__Prompt__. Every line of the records below from the line with "This screenshot has width=2381, height=1227." up to and including the line with "Click the 6.97" must be reproduced exactly, and no line outside that range.

Extracted data entries
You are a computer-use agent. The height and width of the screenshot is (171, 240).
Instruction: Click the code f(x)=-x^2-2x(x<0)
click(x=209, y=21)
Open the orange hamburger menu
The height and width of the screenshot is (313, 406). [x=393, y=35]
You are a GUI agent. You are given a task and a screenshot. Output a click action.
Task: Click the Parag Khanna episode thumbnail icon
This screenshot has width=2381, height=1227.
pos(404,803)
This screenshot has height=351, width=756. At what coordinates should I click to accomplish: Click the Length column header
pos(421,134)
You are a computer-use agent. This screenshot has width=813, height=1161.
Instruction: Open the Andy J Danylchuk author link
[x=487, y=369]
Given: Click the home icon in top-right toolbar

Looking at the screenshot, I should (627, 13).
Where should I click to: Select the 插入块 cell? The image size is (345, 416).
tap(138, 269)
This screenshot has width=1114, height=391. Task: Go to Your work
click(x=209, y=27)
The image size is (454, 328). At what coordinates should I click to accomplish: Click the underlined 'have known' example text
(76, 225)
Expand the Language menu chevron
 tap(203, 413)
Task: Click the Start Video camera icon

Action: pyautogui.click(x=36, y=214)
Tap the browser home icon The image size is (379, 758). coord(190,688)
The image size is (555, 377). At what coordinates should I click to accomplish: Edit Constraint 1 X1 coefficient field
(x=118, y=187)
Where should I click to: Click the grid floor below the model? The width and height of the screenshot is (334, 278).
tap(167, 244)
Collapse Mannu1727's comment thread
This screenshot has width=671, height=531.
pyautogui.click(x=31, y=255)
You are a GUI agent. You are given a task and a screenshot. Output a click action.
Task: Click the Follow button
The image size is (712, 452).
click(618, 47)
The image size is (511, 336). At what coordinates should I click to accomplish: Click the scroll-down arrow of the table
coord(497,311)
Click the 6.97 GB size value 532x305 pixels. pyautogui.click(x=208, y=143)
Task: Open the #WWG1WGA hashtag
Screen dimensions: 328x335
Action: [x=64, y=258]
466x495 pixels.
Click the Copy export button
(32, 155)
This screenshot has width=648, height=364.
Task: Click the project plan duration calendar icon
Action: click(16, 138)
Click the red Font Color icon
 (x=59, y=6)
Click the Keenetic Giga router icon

__Reply__.
This screenshot has width=2381, height=1227.
pos(404,803)
This screenshot has height=351, width=756. At what coordinates should I click to accomplish: Click the Length column header
pos(421,134)
You are a computer-use agent. This screenshot has width=813, height=1161.
Instruction: Open the Andy J Danylchuk author link
[x=487, y=369]
Given: Click the home icon in top-right toolbar

Looking at the screenshot, I should (627, 13).
Where should I click to: Select the 插入块 cell? The image size is (345, 416).
tap(138, 269)
This screenshot has width=1114, height=391. Task: Go to Your work
click(x=209, y=27)
The image size is (454, 328). At what coordinates should I click to accomplish: Click the underlined 'have known' example text
(76, 225)
Expand the Language menu chevron
 tap(203, 413)
Task: Click the Start Video camera icon

Action: pyautogui.click(x=36, y=214)
Tap the browser home icon The image size is (379, 758). coord(190,688)
The image size is (555, 377). At what coordinates should I click to accomplish: Edit Constraint 1 X1 coefficient field
(x=118, y=187)
Where should I click to: Click the grid floor below the model? The width and height of the screenshot is (334, 278).
tap(167, 244)
Collapse Mannu1727's comment thread
This screenshot has width=671, height=531.
pyautogui.click(x=31, y=255)
You are a GUI agent. You are given a task and a screenshot. Output a click action.
Task: Click the Follow button
The image size is (712, 452).
click(618, 47)
The image size is (511, 336). At what coordinates should I click to accomplish: Click the scroll-down arrow of the table
coord(497,311)
Click the 6.97 GB size value 532x305 pixels. pyautogui.click(x=208, y=143)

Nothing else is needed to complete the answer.